─── QUOTED PASSAGE

With many electrical measurements from integrated circuits, these two
plots will both likely be equally close to normality.  That's not true
for leakage currents, for which I often see highly skewed images, unless
I take logarithms, as:

qqnorm(exp(rnorm(99)), datax=TRUE)
qqnorm(exp(rnorm(99)), datax=TRUE, log="x")

I routinely see distributions of this nature in estimates of Poisson
defect rates in wafer fab as well as in leakage currents, distributions
of income, etc.

This is important, because the distribution of a ratio of normally
distributed random variables has known pathologies, while the
distribtuion of a ratio of lognormal variates is lognormal.  (With a
ratio of normals, if the denominator has mean zero, the ratio follows
the Cauchy disribution, also known as Student's t with one degree of
freedom.  This distribution has infinite variance, and the mean is not
even defined, being Inf-Inf.)

In sum, you will likely get better answers in less time if you can
find it politically acceptable in your professional efforts to work in
decibels or logaritms, where ratios become differences.

spencer graves

Gabor Grothendieck wrote:

> On 7/16/05, Jeff Newmiller <jdnewmil at dcn.davis.ca.us> wrote:
>
>>I have a rather basic background in statistics, and am looking for
>>assistance in solving what I expect is a common type of problem.

──────

◆ EXERCISE TASK 1:
Please set down part of the mailing-list post word for word, beginning at the words "With many electrical" and stopping after "qqnorm(exp(rnorm(99)), datax=TRUE)".
◆ EXERCISE TASK 2:
Answer these questions from the mailing-list post:
(a) Apart from leakage currents, where does the writer routinely see distributions of this nature?
(b) How is the ratio of lognormal variates distributed?
(c) By what other name is the Cauchy distribution known?

─── DATA SECTION

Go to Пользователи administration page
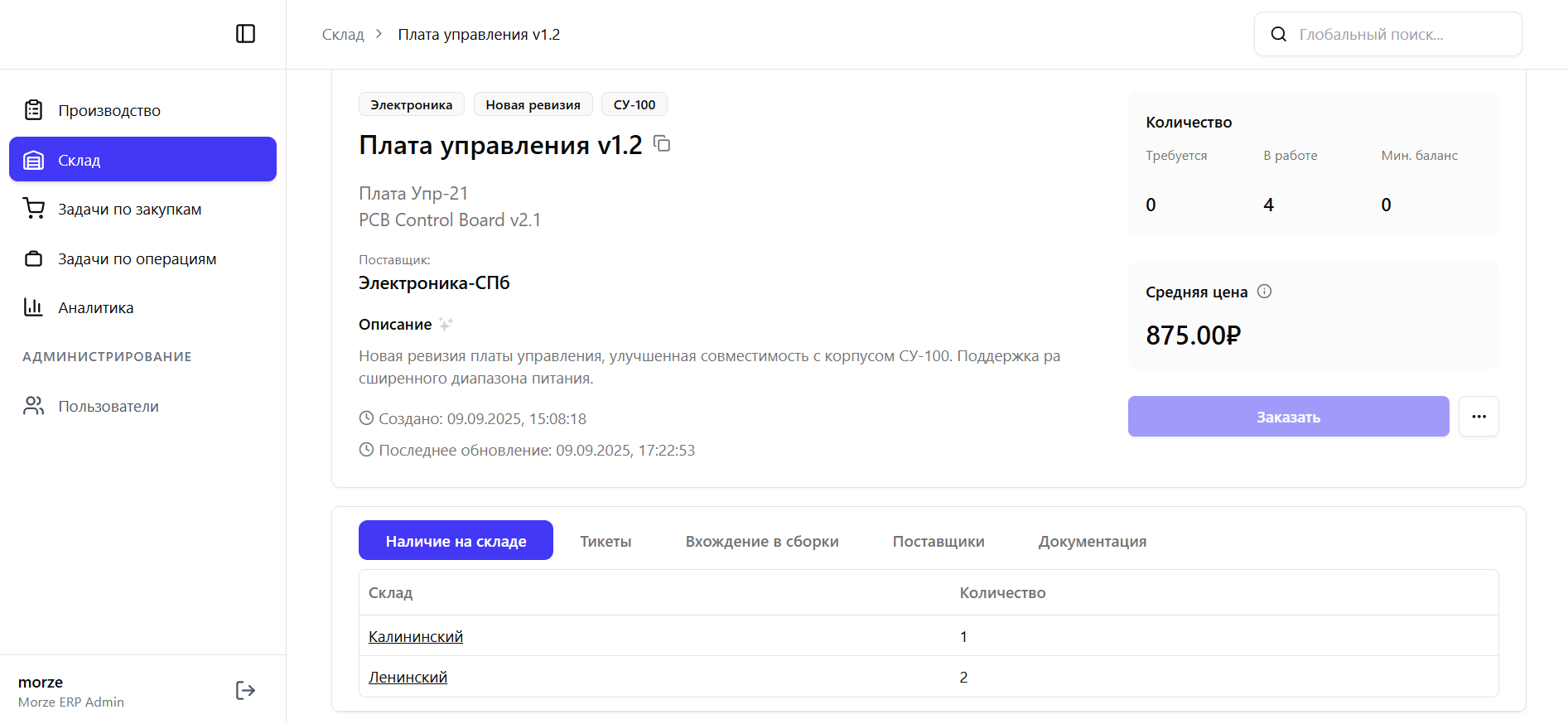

──────

◆ CORRECT RESPONSE 1:
With many electrical measurements from integrated circuits, these two
plots will both likely be equally close to normality.  That's not true
for leakage currents, for which I often see highly skewed images, unless
I take logarithms, as:

qqnorm(exp(rnorm(99)), datax=TRUE)

◆ CORRECT RESPONSE 2:
(a) In estimates of Poisson defect rates in wafer fab and in distributions of income.
(b) It is lognormal.
(c) Student's t with one degree of freedom.